Ilustrasi pembubaran acara doa syukur yang dilakukan Komite Nasional Papua Barat (KNPB) di Timika oleh aparat gabungan Mimika. |
Jayapura — Peraturan Pemerintah Pengganti Undang-Undang (PERPPU) Nomor 2 Tahun 2017 tentang Perubahan Atas Undang-Undang Nomor 17 Tahun 2013 tentang Ormas diyakini lebih buruk dibandingkan dengan UU Ormas 17 Tahun 2013.
Perppu yang dikeluarkan 10 Juli 2017 lalu oleh Presiden Joko Widodo itu, oleh Lembaga Bantuan Hukum Pers (LBH Pers) disebut mencetak sejarah baru karena tidak ada alasan “kegentingan memaksa”.
“Karena pada dasarnya Penerbitan Perpu mesti dalam situasi kondisi yang genting dan jika tidak diterbitkan akan mengganggu kepentingan nasional. Sedangkan kondisi saat ini di luar situasi dan kondisi tersebut,” demikian tulis Asep Komarudin dari LBH Pers dalam rilisnya yang diterima redaksi Kamis (13/7/2017).
Dengan dikeluarkannya Perpu tersebut LBH Pers yakin akan sangat berpotensi menggangu dan mengancam demokrasi dan hak asasi manusia.
Lembaga Bantuan Hukum Pers menilai Perppu Ormas ini adalah langkah mundur bagi kebebasan berkumpul, berorganisasi dan berekspresi sesuai Konstitusi UUD 1945 Pasal 28 E yakni ‘Setiap orang berhak atas kebebasan berserikat, berkumpul, dan mengeluarkan pendapat.’
Walaupun fenomena merebaknya ormas yang mempromosikan intoleransi, radikalisme bahkan terorisme menjadi pembenaran terbitnya Perppu dan dalam kondisi ini, namun menurut LBH Pers negara tidak boleh diam dan kalah terhadap kelompok-kelompok intoleran, sambil tetap wajib menjamin kebebasan hak asasi masyarakat lainya.
Perpu ini juga menghapuskan langkah-langkah persuasif dalam penanganan ormas yang dianggap melakukan pelanggaran. Padahal lanjutnya, dalam penanganan ormas-ormas yang dianggap melanggar, UU Ormas Nomor 17 Tahun 2013 sudah sedikitnya lebih baik ketimbang Perppu saat ini, “karena pemerintah harus melakukan upaya persuasif, kemudian melalui pengadilan dan jika perlu membubarkan ormas tersebut.”

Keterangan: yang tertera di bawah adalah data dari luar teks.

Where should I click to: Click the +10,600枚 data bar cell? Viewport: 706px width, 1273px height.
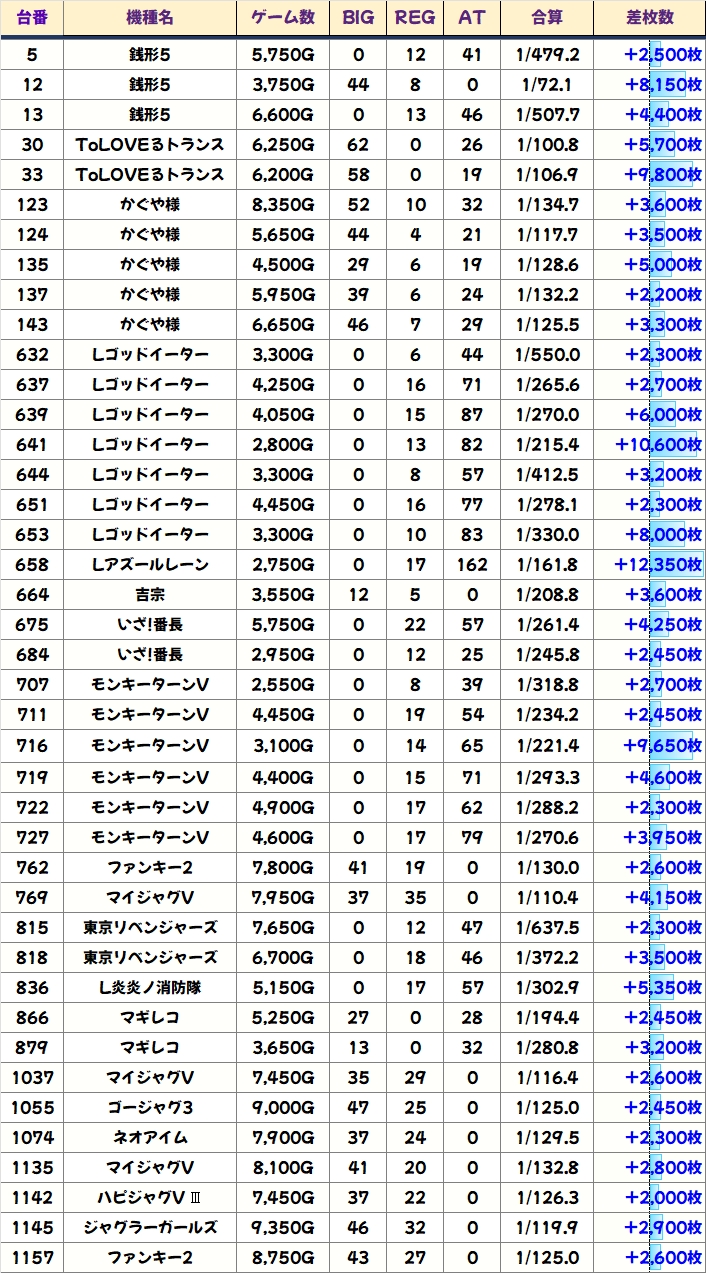657,445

Perppu dianggap memberikan Pemerintah “Jalan Tol” untuk membubarkan sebuah ormas yang dianggap Pemerintah sebagai ancaman negara.

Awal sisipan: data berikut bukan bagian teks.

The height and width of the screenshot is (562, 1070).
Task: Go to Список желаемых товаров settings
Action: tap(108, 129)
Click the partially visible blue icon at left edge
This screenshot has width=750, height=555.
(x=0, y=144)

“Hal ini kami nilai sangat berbahaya karena kewenangan yang begitu besar diberikan kepada Pemerintah untuk melakukan pembubaran ormas dan sangat berpotensi menyasar kelompok-kelompok kritis yang mengkritik Pemerintah (Penjelasan Pasal 59 ayat 3),” tegas LBH PERS.
Terpisah, Haris Azhar, mantan Koordinator Kontras yang juga baru mendirikan lembaga advokasi hukum dan hak asasi manusia Lokataruini, secara hukum menilai Perppu Ormas ini “ngawur’.
“Rezim ini hobi bikin Perppu,” katanya seperti dilansit Tempo.co, Rabu (12/7). “Perppu demi Perppu muncul. (Padahal) Perppu itu hanya untuk keadaan mendesak. Dalam Konstitusi kita disebut sebagai ‘keadaan genting’, … dengan tiga syarat sebagai parameter,” kata dia.
Parameter yg dimaksud Haris adalah adanya kebutuhan mendesak untuk menyelesaikan masalah hukum secara cepat berdasarkan Undang-Undang; Undang-Undang yang dibutuhkan itu belum ada sehingga terjadi kekosongan hukum, atau ada Undang-Undang tetapi tidak memadai; serta Kekosongan hukum tersebut tidak dapat diatasi dengan cara membuat Undang-Undang secara prosedur biasa karena akan memerlukan waktu yang cukup lama sedangkan keadaan yang mendesak tersebut perlu kepastian untuk diselesaikan.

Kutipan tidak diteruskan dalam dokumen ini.